> [About this task]: Give back the entire listing verbatim.

> [Data to examine]:
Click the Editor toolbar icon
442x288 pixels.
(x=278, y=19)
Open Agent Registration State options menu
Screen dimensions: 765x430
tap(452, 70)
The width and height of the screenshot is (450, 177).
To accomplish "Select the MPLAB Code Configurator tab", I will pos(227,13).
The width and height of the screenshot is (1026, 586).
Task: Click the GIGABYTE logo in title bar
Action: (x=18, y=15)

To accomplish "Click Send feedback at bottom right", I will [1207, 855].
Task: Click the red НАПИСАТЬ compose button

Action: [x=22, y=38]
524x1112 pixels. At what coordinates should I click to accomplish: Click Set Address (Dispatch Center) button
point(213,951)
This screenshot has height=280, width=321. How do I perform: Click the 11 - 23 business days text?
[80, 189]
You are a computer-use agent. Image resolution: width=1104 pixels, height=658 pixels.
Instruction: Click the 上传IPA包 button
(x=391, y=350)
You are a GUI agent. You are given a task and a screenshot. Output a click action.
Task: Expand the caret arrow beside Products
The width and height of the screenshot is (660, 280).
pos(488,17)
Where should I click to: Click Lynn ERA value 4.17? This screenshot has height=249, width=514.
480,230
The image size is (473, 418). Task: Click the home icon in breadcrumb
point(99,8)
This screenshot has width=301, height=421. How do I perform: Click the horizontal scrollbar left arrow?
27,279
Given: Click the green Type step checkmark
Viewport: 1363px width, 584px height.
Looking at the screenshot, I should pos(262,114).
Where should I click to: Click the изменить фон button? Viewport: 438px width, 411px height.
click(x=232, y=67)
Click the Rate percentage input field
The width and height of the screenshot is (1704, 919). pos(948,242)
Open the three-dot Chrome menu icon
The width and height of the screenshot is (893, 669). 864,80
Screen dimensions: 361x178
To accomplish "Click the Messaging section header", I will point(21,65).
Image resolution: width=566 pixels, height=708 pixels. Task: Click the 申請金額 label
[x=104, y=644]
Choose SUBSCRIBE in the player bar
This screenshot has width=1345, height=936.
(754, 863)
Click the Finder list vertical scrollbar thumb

> [Task response]:
Click the Editor toolbar icon
442x288 pixels.
(x=278, y=19)
Open Agent Registration State options menu
Screen dimensions: 765x430
tap(452, 70)
The width and height of the screenshot is (450, 177).
To accomplish "Select the MPLAB Code Configurator tab", I will pos(227,13).
The width and height of the screenshot is (1026, 586).
Task: Click the GIGABYTE logo in title bar
Action: (x=18, y=15)

To accomplish "Click Send feedback at bottom right", I will [1207, 855].
Task: Click the red НАПИСАТЬ compose button

Action: [x=22, y=38]
524x1112 pixels. At what coordinates should I click to accomplish: Click Set Address (Dispatch Center) button
point(213,951)
This screenshot has height=280, width=321. How do I perform: Click the 11 - 23 business days text?
[80, 189]
You are a computer-use agent. Image resolution: width=1104 pixels, height=658 pixels.
Instruction: Click the 上传IPA包 button
(x=391, y=350)
You are a GUI agent. You are given a task and a screenshot. Output a click action.
Task: Expand the caret arrow beside Products
The width and height of the screenshot is (660, 280).
pos(488,17)
Where should I click to: Click Lynn ERA value 4.17? This screenshot has height=249, width=514.
480,230
The image size is (473, 418). Task: Click the home icon in breadcrumb
point(99,8)
This screenshot has width=301, height=421. How do I perform: Click the horizontal scrollbar left arrow?
27,279
Given: Click the green Type step checkmark
Viewport: 1363px width, 584px height.
Looking at the screenshot, I should pos(262,114).
Where should I click to: Click the изменить фон button? Viewport: 438px width, 411px height.
click(x=232, y=67)
Click the Rate percentage input field
The width and height of the screenshot is (1704, 919). pos(948,242)
Open the three-dot Chrome menu icon
The width and height of the screenshot is (893, 669). 864,80
Screen dimensions: 361x178
To accomplish "Click the Messaging section header", I will point(21,65).
Image resolution: width=566 pixels, height=708 pixels. Task: Click the 申請金額 label
[x=104, y=644]
Choose SUBSCRIBE in the player bar
This screenshot has width=1345, height=936.
(754, 863)
Click the Finder list vertical scrollbar thumb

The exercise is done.